───── Data in this exercise

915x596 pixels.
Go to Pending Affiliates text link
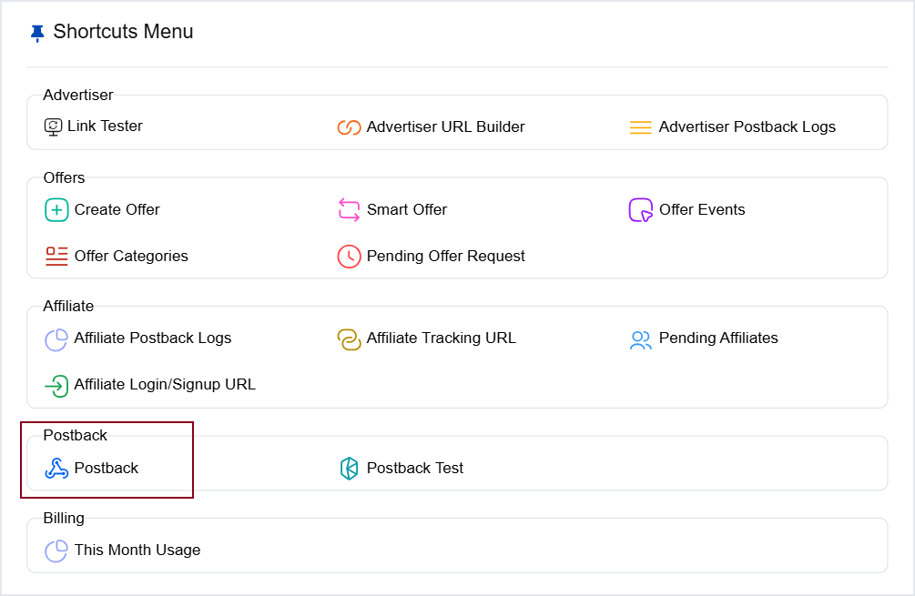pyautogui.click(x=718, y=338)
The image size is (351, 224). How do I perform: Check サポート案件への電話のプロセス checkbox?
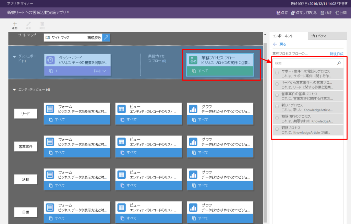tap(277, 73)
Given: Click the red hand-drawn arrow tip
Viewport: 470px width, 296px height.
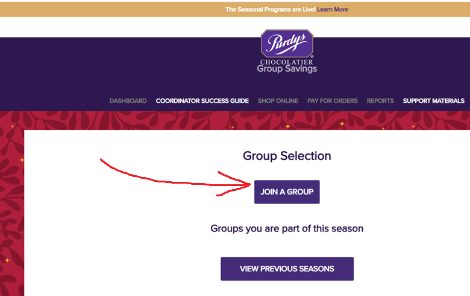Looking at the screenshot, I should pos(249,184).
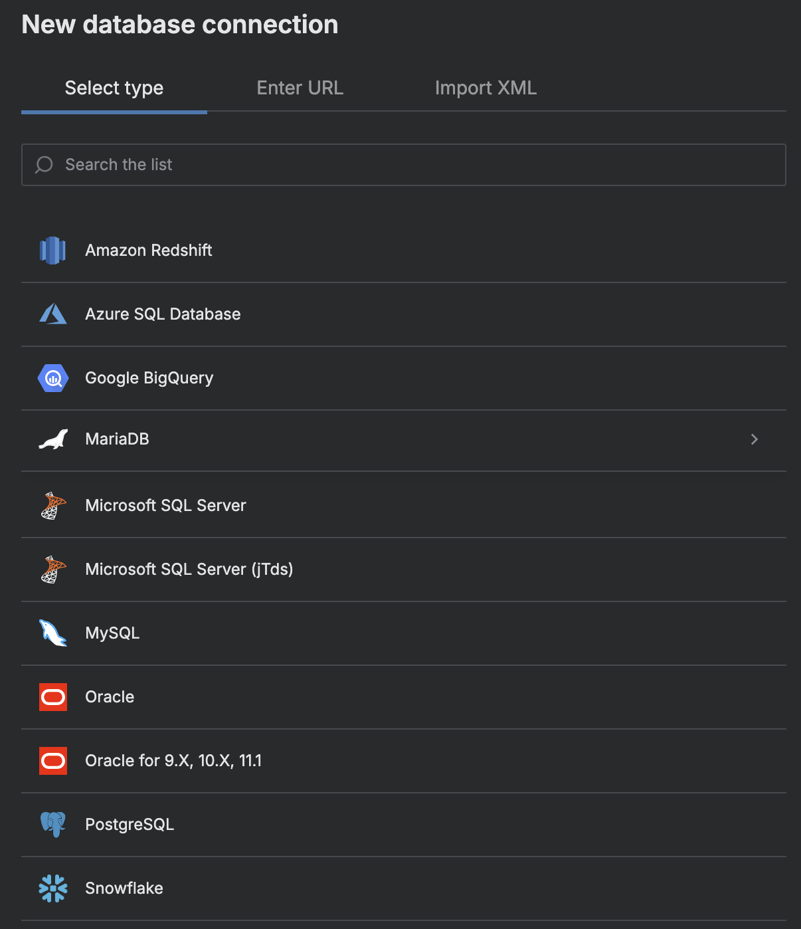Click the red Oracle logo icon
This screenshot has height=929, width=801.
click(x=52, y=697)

──────────
───── Data in this exercise

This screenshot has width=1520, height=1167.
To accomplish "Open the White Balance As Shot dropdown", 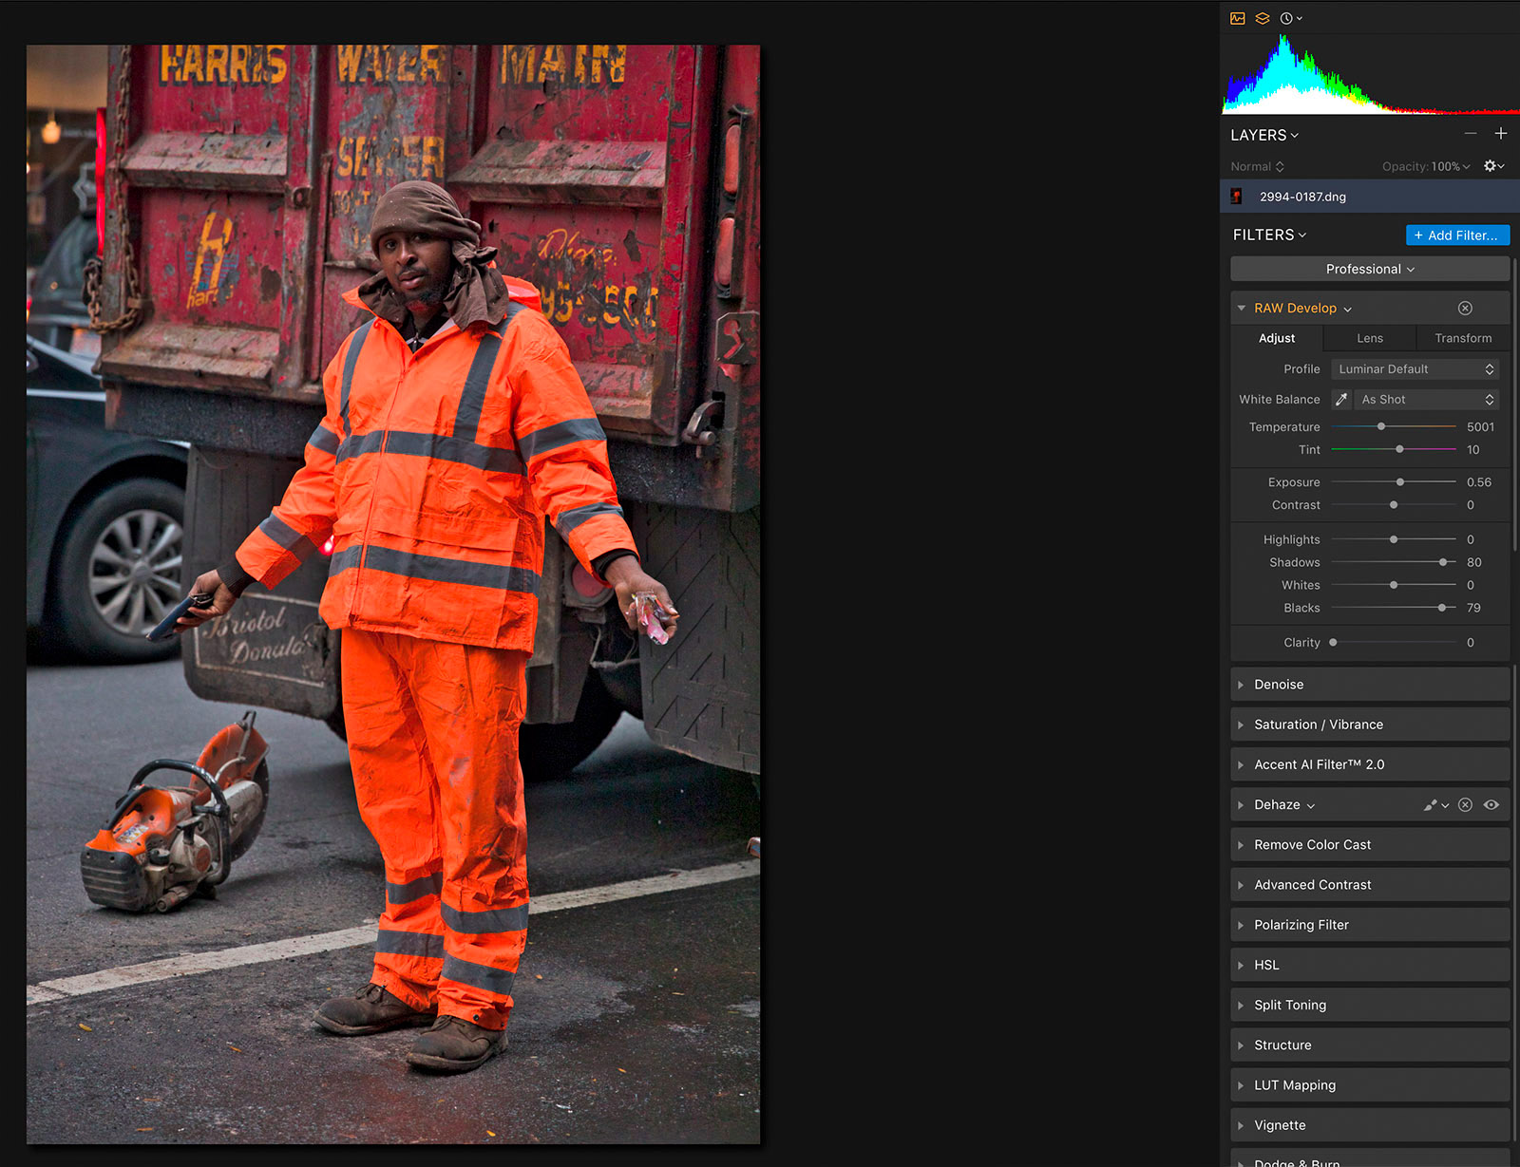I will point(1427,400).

──────────
───── Data in this exercise

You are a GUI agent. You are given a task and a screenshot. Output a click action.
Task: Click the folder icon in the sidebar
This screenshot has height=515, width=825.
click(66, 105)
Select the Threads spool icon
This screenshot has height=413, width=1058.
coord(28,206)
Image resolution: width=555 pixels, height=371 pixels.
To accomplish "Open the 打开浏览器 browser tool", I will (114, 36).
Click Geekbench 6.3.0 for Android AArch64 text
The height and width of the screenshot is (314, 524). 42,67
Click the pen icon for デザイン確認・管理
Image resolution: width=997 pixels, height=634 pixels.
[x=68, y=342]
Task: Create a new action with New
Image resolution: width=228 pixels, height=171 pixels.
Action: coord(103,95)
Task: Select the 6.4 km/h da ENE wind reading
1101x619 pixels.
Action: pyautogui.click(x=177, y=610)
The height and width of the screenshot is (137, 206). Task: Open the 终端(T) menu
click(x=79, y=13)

──────────

For this exercise, return every line from the data that holds the string "Select".

Select the Threads spool icon
Task: Select the 6.4 km/h da ENE wind reading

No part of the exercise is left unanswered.